[DOCUMENT EXCERPT]:
* * * *

Recent changes in the tech sector – the single most influential contributor to this local economic expansion – are affecting the local office market. The emergence of slow or no growth policies is causing a significant increase in new, vacant sublease space. M&A activity is also on the rise, which could lead to more sublease space.
Citywide, the overall vacancy rate sits at 7.3%, up 160 basis points from the first quarter of 2016, marking the largest quarterly increase since Q1 2009. Asking rents continued to climb, closing at a record high of $69.30 per square foot. Sublease vacancy stood at 1.5 million square feet, up from the 822,000 square feet reported one quarter ago, with tech accounting for 48.0% of the latest figure.
- CBD overall vacancy landed at 8.0% in the second quarter of 2016, up from both the 6.5% reported last quarter and the 7.4% reported one year ago.
- Non-CBD vacancy increased 180 BPS over the quarter to 5.9% from 4.1%.

* * * *

[DATA SEGMENT]:
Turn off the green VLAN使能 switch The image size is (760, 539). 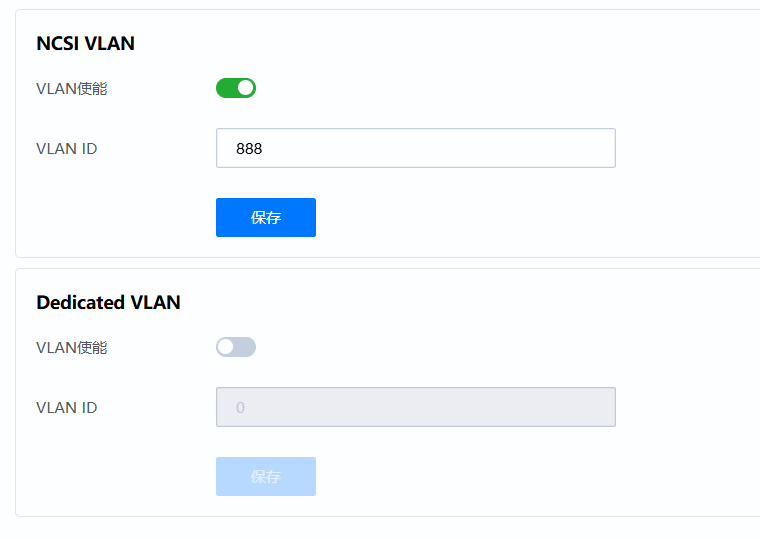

* * * *

[INSTRUCTIONS]:
1 – Reproduce a passage from the office market excerpt word for word, starting at the words "Citywide, the overall" and stopping after the words "one year ago.".
2 – Answer these questions from the office market excerpt:
(a) At what record high did asking rents close?
(b) What percentage of the latest sublease vacancy figure did tech account for?
(c) To what level did non-CBD vacancy increase over the quarter?
3 – Summarize the office market excerpt in two sentences.

[ANSWERS GIVEN]:
1 –
Citywide, the overall vacancy rate sits at 7.3%, up 160 basis points from the first quarter of 2016, marking the largest quarterly increase since Q1 2009. Asking rents continued to climb, closing at a record high of $69.30 per square foot. Sublease vacancy stood at 1.5 million square feet, up from the 822,000 square feet reported one quarter ago, with tech accounting for 48.0% of the latest figure.
- CBD overall vacancy landed at 8.0% in the second quarter of 2016, up from both the 6.5% reported last quarter and the 7.4% reported one year ago.

2 –
(a) $69.30 per square foot
(b) 48.0%
(c) 5.9%

3 – Slow or no growth policies in the tech sector are causing a significant increase in new, vacant sublease space in the local office market, and rising M&A activity could add more. Citywide vacancy rose 160 basis points to 7.3%, the largest quarterly increase since Q1 2009, while asking rents reached a record $69.30 per square foot and sublease vacancy grew to 1.5 million square feet.